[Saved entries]
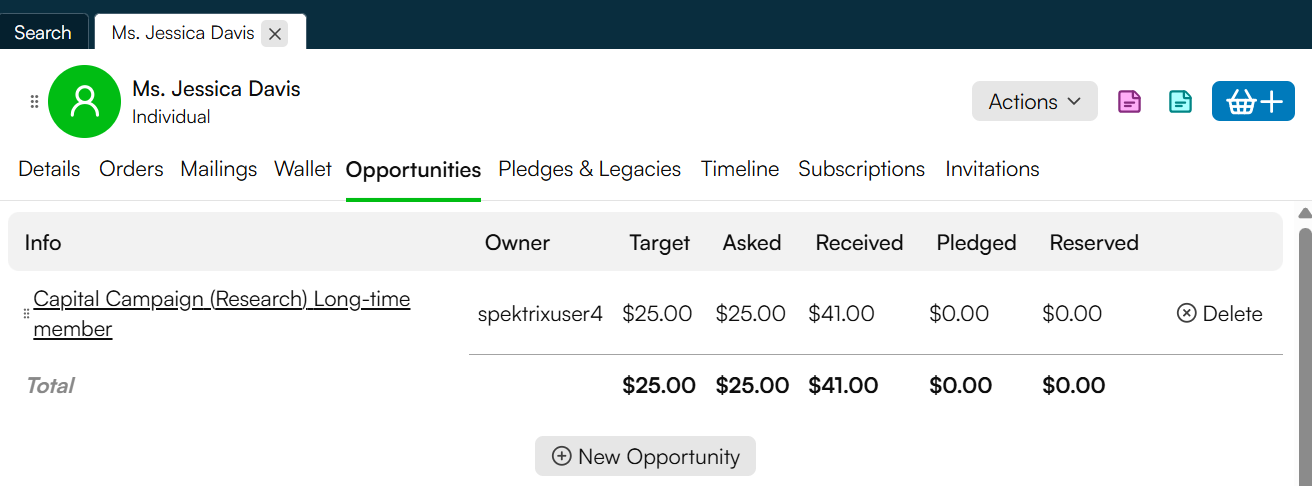View the Pledges & Legacies tab
This screenshot has height=486, width=1312.
590,169
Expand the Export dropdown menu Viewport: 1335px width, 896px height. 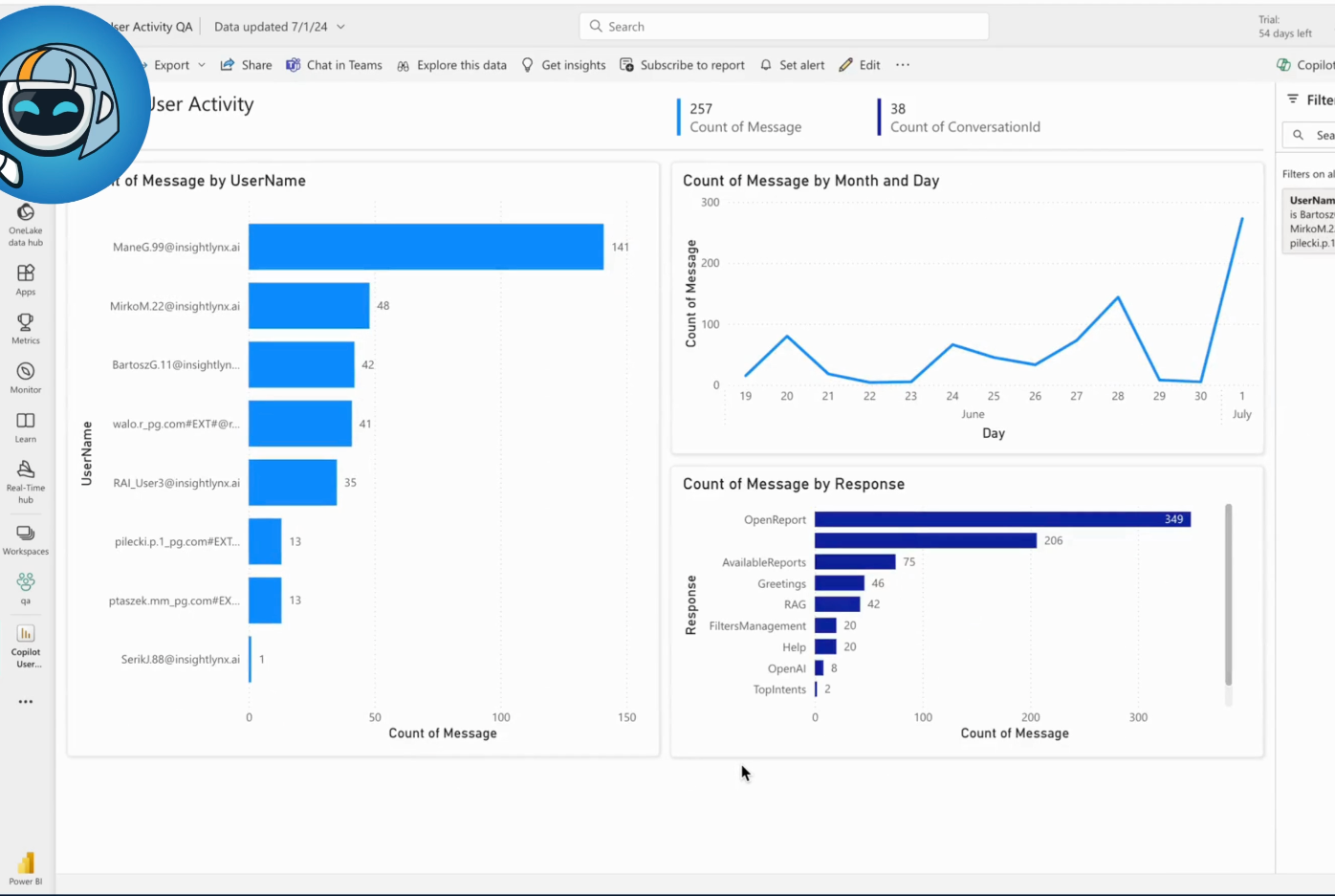click(178, 65)
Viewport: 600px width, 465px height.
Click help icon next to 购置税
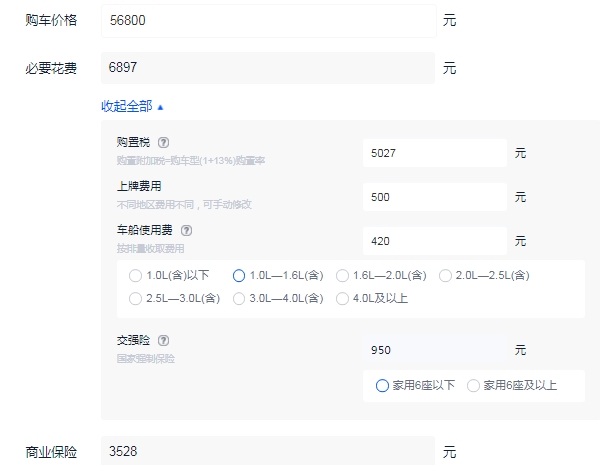[164, 143]
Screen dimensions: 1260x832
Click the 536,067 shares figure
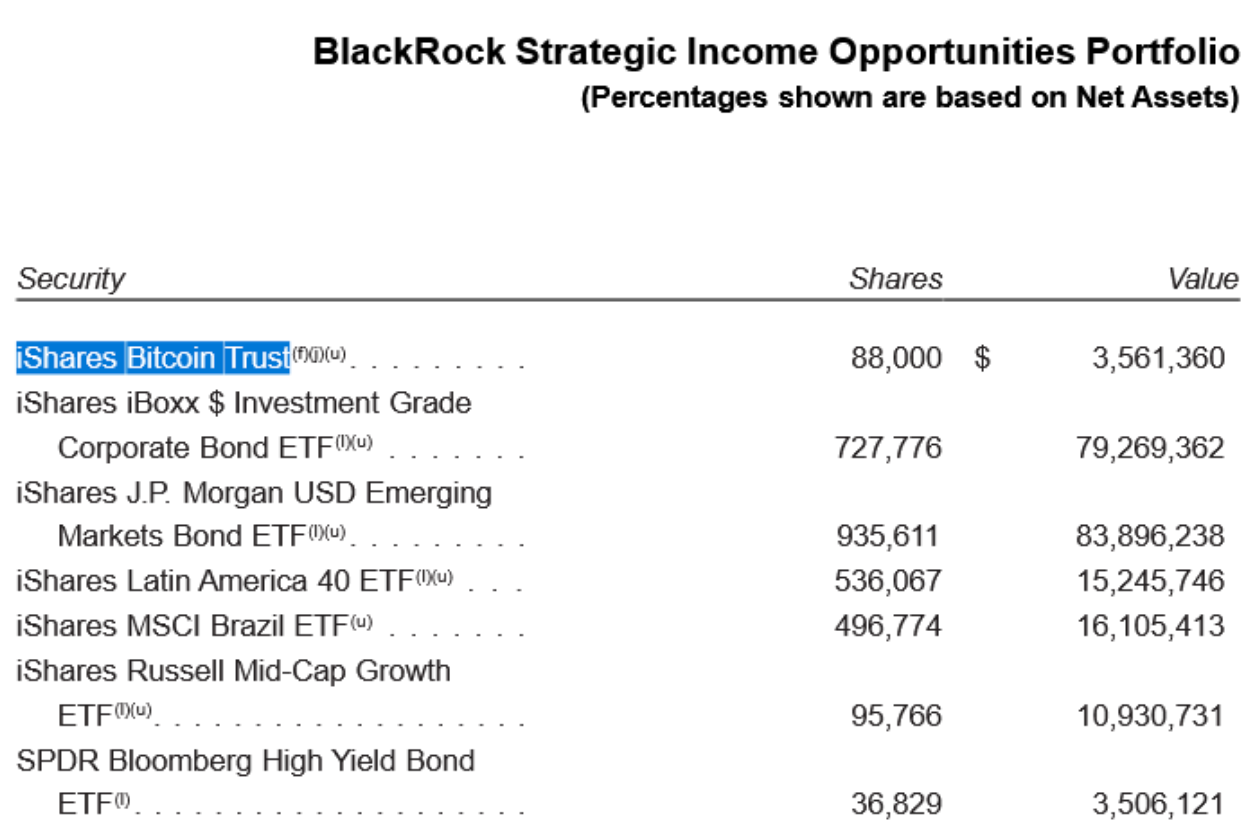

YOUR TASK
Repeat word for word, leaving out the pictures, each line of the records from the line that holds "Screen dimensions: 1260x832" through the final one.

TASK SOLUTION
Screen dimensions: 1260x832
Click the 536,067 shares figure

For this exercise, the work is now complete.